● TASK: Every line holding the string "left" is to be copied from the entries below.
----------
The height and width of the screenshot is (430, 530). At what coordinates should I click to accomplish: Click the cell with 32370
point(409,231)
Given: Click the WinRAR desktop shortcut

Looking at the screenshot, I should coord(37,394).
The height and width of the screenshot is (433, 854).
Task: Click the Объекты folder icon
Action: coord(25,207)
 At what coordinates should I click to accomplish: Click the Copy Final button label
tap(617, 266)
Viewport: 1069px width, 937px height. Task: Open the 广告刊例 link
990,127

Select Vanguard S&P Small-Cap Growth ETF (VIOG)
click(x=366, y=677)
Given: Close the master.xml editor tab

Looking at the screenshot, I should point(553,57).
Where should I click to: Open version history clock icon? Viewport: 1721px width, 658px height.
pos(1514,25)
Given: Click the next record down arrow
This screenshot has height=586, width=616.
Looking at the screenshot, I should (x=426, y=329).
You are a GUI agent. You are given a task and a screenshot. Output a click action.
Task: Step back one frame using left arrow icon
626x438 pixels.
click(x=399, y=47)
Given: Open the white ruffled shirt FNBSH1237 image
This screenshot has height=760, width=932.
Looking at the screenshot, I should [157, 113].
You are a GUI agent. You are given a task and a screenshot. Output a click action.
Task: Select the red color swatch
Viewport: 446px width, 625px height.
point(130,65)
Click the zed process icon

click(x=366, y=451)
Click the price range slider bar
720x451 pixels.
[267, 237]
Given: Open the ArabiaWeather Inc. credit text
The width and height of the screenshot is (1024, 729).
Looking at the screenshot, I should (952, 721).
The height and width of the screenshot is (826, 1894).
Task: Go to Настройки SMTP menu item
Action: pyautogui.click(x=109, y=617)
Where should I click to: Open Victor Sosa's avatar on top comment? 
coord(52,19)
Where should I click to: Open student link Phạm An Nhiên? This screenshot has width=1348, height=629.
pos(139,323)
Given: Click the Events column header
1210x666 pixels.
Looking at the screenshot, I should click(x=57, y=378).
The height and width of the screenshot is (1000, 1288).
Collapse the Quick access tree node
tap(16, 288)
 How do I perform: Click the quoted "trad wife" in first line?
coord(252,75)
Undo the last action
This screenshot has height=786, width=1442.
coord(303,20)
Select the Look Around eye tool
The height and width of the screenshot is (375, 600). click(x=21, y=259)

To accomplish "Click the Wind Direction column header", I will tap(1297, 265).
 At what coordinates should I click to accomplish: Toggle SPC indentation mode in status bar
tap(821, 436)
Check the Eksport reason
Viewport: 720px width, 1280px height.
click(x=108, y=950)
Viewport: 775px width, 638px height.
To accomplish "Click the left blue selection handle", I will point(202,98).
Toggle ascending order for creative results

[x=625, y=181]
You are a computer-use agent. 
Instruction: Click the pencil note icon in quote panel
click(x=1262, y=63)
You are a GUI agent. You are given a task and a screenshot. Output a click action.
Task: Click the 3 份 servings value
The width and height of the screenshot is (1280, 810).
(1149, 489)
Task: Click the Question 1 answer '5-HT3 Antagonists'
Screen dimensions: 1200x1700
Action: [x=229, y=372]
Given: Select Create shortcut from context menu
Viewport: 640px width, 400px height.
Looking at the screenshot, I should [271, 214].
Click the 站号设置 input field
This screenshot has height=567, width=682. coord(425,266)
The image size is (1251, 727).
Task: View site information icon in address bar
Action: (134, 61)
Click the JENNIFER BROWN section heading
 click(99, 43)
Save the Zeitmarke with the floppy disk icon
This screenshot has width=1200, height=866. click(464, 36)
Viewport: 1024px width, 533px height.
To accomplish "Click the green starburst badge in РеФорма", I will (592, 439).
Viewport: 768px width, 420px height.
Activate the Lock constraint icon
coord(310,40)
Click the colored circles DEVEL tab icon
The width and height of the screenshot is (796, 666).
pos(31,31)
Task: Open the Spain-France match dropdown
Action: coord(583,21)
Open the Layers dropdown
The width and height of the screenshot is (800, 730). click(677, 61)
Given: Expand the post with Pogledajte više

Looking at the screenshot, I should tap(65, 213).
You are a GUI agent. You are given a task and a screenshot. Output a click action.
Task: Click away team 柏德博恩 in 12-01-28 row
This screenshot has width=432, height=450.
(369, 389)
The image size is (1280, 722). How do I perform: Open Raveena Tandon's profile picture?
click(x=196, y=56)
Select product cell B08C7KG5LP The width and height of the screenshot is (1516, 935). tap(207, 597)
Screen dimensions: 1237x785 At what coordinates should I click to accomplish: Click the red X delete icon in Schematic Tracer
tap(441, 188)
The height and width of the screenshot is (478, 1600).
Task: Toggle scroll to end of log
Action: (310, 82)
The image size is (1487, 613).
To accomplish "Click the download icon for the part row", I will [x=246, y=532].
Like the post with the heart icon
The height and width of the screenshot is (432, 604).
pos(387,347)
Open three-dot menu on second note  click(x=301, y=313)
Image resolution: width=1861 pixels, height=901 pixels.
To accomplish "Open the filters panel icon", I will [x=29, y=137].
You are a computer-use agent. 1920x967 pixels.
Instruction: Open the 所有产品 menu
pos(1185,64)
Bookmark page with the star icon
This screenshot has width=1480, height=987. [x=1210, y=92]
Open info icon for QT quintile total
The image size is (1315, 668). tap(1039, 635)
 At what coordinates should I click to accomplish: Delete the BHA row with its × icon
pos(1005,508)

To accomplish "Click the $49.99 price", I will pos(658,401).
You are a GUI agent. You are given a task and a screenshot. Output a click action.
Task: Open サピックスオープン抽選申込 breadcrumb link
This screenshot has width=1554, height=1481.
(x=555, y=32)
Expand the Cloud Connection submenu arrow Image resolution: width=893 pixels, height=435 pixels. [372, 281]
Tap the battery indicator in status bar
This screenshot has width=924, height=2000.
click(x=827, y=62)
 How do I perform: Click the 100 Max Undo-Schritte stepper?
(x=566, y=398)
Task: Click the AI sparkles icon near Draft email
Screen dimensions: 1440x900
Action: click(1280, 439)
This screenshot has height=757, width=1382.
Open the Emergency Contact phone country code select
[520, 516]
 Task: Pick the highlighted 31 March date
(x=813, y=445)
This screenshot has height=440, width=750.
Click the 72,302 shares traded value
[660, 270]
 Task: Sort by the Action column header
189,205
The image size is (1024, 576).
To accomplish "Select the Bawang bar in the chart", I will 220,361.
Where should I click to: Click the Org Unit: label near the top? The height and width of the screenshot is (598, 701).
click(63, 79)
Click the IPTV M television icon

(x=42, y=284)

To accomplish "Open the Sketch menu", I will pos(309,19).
----------
● EXERCISE RESULT:
Task: Step back one frame using left arrow icon
To accomplish "Click the left blue selection handle", I will point(202,98).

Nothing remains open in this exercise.